Manifest: The Chryzinium Era is a 2017 American science fiction short film drama, written, directed and produced by Rick Lord, Phillip Wade and Tim Wade, in which Madison and her father are outcasts in a society ruled by an alien civilization. Survival is becoming more difficult, forcing Madison to make a decision that will change her life forever. The film stars Phoebe Jacobs, Rick Lord and Tim Wade.

== Plot ==
The film opens in the park with a family having a picnic. The father is John, a respected doctor. He has a wife and two children, Cory and Madison. Madison hasn't been born yet. In the coming years John's wife dies of cancer and a grief-stricken John turns to alcohol. Over time the family loses everything. Narration from Madison states "I thought life couldn't get any harder. But then one night everything changed." The camera pulls away from the small house in the country to reveal a massive spaceship overhead.
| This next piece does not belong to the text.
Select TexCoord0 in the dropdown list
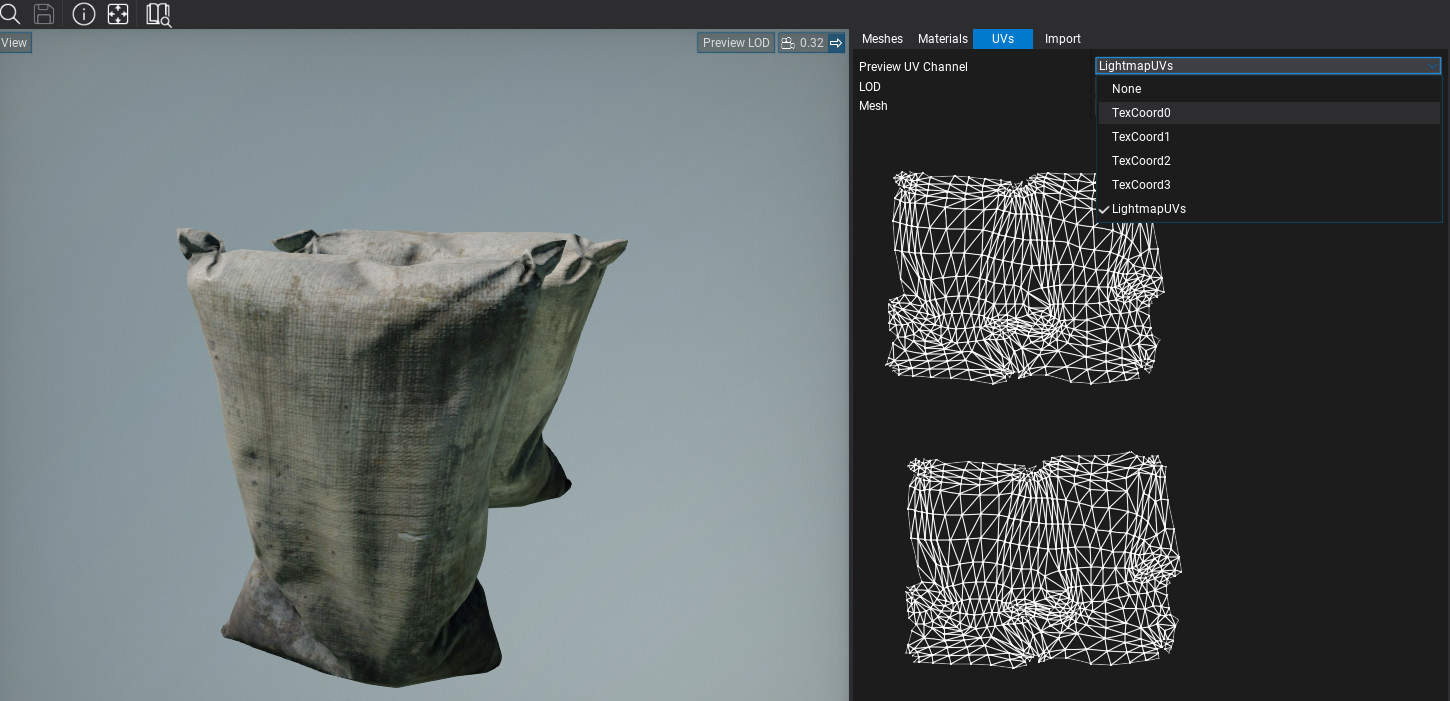The width and height of the screenshot is (1450, 701). point(1141,113)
One year later Madison is in a country store trying to buy food. Her brother Cory works there but can't let her buy anything. Narration reveals that the aliens have taken over the government and that those who refuse to join them have their rights taken away, including buying or selling. After leaving the store, Cory runs after her with a bag of groceries. He apologises to Madison and says hello to his father. They drive home.
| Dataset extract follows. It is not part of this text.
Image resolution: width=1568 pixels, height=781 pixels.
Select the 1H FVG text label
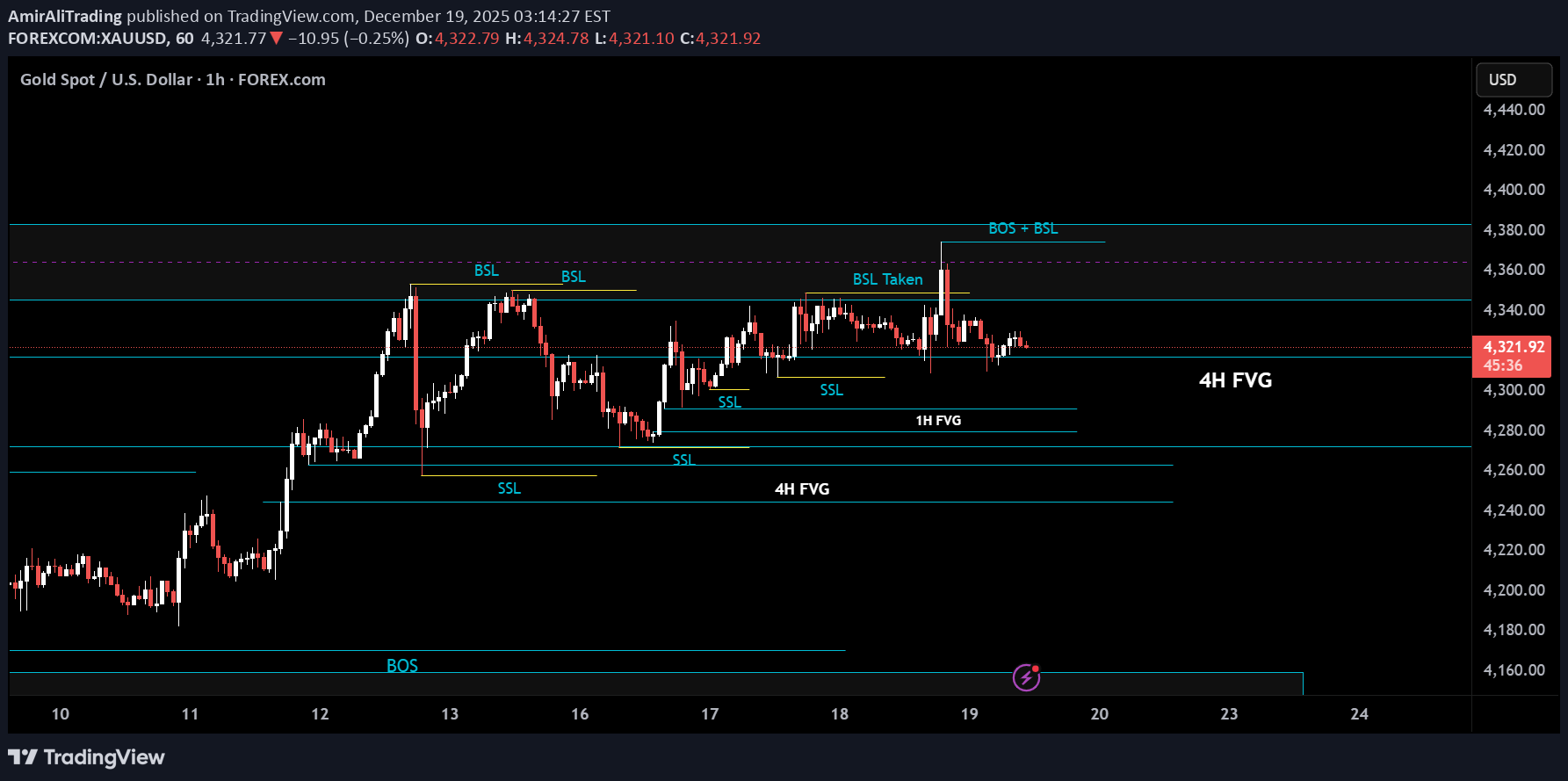938,421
John has flashbacks back to park with his family.

The next morning John leaves the house to trade supplies for water. After he returns they are visited by an alien who encourages Madison to leave her father and join them. In addition to freedom, the drug he offers her will extend her life by one-hundred years. After a discussion with her father, Madison decides to join.

== Cast ==
- Rick Lord as John
- Phoebe Jacobs as Madison
- Tim Wade as Cory
- Phillip Wade as Eli
- Edward Stiner as Luke
- Tracy Wachter Webber as John's Wife
- Danny O'Donnell as Younger Cory
- Hunter Rose Teal as Girl in Store

== Production ==

Shooting began on April 22, 2014. The film's opening scenes were shot in Macleay, Oregon at the Macleay Village Store. The film was primarily shot in Salem, Oregon in a warehouse where the interior house set was built. The exterior house set was built in Stayton, Oregon

== Release ==
The film originally premiered in 2014 under the title "Chryzinium" at the Grand Theater in Salem, Oregon on September 23, 2014, followed by becoming an official selection at the 48th WorldFest-Houston International Film Festival and the 2015 Beverly Hills Film Festival. In 2017 the film was rebooted, given a new title "Manifest: The Chryzinium Era" and had its world premiere at the Salem Cinema in Salem, Oregon on September 26, 2017,

==Accolades==

| Festival | Category | Award | Result |
| WorldFest-Houston | Live Action - Narrative | Grand Remi | Nominated |
| Special Jury Award | Won |

== Feature Film ==

It was announced January 2015 that a feature film by the same title was being adapted from the short film. The film is currently in development.